TASK REQUIREMENTS:
Format the records as a numbered list with blank lines removed, starting at the line that contains "Open the Calendario" and stopping after the line that contains "click(x=1044, y=362)". Include only those lines.

***

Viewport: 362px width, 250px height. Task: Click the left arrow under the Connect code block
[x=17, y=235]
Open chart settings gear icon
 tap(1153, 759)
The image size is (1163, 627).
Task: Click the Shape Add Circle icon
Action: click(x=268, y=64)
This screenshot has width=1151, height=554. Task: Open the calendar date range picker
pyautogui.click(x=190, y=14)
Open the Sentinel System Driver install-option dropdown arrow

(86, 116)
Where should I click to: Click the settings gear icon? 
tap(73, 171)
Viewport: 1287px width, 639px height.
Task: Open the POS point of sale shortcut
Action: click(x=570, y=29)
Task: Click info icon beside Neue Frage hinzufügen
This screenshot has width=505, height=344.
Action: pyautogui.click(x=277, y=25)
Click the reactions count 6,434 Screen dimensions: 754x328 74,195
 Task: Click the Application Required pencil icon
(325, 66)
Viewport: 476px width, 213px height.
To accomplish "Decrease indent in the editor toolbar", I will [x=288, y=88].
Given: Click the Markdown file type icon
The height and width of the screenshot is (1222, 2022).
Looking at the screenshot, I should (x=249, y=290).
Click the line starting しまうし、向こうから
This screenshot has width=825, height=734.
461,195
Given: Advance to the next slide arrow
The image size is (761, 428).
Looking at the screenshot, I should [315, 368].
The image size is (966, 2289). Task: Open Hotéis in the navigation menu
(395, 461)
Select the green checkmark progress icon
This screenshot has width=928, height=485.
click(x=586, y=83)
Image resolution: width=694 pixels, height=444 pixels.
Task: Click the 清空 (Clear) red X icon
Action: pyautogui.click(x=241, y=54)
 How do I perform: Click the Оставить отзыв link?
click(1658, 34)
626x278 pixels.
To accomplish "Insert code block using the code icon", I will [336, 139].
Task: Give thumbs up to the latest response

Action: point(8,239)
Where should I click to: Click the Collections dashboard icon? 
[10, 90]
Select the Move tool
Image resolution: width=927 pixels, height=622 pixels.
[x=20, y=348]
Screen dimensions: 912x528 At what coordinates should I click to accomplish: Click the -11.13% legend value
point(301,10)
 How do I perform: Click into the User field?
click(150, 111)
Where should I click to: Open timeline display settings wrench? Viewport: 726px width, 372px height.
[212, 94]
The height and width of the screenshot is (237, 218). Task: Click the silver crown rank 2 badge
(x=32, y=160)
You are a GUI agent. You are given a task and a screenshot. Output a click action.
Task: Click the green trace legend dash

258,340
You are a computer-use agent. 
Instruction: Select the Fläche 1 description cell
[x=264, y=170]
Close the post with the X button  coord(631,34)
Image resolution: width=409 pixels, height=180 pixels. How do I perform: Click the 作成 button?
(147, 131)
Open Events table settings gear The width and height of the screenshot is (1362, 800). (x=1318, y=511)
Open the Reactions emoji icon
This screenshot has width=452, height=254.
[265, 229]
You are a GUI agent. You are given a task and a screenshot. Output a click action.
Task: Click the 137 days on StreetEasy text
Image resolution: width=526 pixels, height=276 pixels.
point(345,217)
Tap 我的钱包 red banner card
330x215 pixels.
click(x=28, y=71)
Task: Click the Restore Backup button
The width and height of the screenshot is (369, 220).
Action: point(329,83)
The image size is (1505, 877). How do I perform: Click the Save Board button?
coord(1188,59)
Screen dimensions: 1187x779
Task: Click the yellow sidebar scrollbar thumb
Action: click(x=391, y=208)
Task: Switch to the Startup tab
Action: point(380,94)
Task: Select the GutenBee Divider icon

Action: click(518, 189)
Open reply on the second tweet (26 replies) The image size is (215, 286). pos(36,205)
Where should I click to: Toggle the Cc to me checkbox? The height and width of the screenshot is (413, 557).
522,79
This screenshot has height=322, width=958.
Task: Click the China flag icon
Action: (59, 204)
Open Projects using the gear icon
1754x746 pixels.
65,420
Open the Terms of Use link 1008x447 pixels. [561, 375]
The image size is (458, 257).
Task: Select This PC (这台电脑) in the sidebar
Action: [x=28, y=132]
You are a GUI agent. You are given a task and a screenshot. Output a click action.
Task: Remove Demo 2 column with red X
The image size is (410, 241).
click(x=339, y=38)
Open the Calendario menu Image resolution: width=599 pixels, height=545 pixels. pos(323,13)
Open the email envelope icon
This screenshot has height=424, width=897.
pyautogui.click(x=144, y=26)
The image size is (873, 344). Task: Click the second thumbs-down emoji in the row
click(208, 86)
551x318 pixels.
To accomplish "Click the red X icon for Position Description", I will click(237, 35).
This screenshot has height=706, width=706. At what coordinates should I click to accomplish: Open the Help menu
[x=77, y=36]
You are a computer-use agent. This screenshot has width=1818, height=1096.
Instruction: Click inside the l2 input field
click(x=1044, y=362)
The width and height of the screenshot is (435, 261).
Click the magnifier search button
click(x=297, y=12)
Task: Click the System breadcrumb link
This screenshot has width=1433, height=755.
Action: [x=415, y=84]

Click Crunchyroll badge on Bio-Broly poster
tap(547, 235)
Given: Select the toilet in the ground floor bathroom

***

FINAL RESULT:
1. Open the Calendario menu Image resolution: width=599 pixels, height=545 pixels. pos(323,13)
2. Open the email envelope icon
3. This screenshot has height=424, width=897.
4. pyautogui.click(x=144, y=26)
5. The image size is (873, 344). Task: Click the second thumbs-down emoji in the row
6. click(208, 86)
7. 551x318 pixels.
8. To accomplish "Click the red X icon for Position Description", I will click(237, 35).
9. This screenshot has height=706, width=706. At what coordinates should I click to accomplish: Open the Help menu
10. [x=77, y=36]
11. You are a computer-use agent. This screenshot has width=1818, height=1096.
12. Instruction: Click inside the l2 input field
13. click(x=1044, y=362)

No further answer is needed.